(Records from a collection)
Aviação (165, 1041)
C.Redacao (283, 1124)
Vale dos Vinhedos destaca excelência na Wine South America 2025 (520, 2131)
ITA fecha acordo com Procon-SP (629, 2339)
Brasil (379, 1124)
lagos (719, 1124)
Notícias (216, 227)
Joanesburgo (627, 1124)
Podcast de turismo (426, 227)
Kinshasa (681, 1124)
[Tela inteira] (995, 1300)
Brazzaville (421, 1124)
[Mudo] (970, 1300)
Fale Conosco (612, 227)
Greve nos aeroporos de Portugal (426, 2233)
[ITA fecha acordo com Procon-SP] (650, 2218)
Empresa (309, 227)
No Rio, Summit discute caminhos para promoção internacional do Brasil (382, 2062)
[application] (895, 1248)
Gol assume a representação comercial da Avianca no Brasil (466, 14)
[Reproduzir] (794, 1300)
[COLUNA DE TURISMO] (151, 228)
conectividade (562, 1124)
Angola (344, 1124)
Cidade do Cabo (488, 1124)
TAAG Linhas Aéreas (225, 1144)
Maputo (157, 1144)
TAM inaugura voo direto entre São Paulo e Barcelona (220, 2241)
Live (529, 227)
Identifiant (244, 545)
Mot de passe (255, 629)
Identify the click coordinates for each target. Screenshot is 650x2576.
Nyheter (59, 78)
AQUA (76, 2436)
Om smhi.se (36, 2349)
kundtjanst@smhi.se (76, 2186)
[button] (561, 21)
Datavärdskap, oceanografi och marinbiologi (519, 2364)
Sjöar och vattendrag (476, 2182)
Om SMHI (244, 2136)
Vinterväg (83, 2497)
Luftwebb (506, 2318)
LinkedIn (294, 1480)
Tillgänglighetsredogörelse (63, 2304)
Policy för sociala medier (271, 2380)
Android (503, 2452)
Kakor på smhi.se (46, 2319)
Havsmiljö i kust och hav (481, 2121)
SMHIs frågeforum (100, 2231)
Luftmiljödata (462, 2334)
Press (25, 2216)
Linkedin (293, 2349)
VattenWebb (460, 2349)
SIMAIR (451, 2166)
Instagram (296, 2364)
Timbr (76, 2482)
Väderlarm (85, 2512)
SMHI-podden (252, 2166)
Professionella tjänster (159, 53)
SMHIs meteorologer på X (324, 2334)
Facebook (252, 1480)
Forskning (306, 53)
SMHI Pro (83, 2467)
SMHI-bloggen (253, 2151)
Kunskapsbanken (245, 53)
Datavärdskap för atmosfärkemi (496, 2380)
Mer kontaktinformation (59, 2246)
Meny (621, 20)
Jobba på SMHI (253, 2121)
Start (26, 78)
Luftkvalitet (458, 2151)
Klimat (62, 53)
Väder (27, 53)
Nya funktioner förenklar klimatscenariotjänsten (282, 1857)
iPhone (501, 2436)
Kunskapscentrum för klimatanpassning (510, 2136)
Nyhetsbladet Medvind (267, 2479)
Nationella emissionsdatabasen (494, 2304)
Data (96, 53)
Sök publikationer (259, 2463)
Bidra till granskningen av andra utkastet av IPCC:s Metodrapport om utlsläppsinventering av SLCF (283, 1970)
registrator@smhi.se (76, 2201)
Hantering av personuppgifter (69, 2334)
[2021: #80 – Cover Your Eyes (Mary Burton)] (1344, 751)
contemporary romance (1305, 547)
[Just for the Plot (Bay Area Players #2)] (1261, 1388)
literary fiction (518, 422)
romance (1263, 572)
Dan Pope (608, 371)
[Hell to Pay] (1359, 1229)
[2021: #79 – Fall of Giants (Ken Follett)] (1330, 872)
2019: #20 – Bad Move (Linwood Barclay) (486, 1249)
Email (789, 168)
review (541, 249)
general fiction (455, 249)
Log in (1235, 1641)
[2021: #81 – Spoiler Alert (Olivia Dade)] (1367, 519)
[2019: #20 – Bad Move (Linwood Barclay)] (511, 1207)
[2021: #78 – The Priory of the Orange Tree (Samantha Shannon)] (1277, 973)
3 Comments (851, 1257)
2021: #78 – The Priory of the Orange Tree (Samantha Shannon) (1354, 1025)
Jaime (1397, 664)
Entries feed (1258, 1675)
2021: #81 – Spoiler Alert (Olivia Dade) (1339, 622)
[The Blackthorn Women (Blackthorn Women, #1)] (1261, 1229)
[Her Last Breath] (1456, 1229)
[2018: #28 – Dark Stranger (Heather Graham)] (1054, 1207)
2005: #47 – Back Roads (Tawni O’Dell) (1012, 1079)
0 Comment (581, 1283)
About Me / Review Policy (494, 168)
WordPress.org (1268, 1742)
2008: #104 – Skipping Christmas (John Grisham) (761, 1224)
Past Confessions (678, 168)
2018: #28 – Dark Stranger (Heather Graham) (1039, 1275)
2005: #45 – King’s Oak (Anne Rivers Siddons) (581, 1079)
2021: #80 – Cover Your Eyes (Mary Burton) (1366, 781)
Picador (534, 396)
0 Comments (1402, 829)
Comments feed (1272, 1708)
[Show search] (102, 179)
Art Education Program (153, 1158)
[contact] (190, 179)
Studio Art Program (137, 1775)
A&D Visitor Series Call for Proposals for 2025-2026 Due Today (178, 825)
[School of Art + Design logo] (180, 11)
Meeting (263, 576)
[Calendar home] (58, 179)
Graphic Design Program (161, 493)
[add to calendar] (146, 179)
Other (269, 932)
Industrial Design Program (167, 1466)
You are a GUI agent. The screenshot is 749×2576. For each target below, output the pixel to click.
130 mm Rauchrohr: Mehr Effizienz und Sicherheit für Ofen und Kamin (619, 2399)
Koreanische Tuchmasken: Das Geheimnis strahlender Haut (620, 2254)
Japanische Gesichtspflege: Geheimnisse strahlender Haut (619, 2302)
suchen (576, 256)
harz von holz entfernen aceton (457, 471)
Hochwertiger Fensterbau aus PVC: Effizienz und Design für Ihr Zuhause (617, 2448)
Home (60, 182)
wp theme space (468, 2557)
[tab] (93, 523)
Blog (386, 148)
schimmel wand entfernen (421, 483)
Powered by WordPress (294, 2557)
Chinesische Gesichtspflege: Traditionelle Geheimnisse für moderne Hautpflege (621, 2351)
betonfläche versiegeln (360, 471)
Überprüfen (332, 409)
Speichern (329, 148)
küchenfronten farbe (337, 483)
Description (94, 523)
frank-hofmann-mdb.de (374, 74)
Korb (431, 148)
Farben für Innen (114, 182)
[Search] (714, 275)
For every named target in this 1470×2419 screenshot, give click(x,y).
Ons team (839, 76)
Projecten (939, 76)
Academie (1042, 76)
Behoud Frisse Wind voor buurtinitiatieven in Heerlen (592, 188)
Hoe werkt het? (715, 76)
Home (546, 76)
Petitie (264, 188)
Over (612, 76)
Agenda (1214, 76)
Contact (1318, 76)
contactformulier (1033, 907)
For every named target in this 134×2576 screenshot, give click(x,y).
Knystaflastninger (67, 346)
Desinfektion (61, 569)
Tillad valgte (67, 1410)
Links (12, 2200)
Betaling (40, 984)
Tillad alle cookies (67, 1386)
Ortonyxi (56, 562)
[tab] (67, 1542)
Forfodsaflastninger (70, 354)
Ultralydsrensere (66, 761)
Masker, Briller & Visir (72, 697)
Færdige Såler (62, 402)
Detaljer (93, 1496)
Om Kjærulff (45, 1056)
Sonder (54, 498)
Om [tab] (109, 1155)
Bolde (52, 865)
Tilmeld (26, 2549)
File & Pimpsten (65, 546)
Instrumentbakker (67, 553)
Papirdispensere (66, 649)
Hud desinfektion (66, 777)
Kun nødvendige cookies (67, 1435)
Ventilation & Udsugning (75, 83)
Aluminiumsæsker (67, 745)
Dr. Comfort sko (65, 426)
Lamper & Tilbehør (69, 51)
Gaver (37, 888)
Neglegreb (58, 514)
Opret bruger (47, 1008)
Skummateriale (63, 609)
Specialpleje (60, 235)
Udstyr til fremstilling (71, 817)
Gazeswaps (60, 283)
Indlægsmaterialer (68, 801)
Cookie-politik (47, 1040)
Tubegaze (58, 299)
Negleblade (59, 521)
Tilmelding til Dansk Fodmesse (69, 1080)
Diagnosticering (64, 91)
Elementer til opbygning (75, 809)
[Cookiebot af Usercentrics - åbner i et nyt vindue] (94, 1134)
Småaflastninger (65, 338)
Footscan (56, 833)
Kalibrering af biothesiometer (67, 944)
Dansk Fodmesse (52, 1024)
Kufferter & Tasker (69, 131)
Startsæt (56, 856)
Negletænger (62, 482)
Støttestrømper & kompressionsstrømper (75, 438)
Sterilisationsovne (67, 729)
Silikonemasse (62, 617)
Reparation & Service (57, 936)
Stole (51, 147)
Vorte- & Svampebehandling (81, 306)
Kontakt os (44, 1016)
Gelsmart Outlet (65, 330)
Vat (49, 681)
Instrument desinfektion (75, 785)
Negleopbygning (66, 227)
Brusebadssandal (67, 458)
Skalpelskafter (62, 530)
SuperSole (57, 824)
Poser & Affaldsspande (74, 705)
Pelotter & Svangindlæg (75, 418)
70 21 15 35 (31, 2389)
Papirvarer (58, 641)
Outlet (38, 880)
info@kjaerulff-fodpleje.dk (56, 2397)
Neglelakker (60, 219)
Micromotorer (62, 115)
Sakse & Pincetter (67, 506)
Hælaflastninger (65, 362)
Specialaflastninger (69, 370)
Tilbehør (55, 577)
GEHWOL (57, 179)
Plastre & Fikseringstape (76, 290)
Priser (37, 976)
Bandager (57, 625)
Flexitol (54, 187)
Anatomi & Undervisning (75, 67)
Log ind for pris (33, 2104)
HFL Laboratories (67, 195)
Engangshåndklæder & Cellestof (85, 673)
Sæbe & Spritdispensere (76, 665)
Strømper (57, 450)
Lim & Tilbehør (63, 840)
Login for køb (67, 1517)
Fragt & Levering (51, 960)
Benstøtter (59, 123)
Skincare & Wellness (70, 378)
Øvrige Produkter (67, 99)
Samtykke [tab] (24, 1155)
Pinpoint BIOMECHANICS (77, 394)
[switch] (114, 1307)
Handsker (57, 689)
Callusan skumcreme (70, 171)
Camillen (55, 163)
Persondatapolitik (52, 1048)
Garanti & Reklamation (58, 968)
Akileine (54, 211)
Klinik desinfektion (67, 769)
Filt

What you should do
Working from the data above, extract solely the lines from the one containing "wp theme space (468, 2557)" through the one containing "Überprüfen (332, 409)", exactly as they appear, both included.

Answer to the exercise
wp theme space (468, 2557)
[tab] (93, 523)
Blog (386, 148)
schimmel wand entfernen (421, 483)
Powered by WordPress (294, 2557)
Chinesische Gesichtspflege: Traditionelle Geheimnisse für moderne Hautpflege (621, 2351)
betonfläche versiegeln (360, 471)
Überprüfen (332, 409)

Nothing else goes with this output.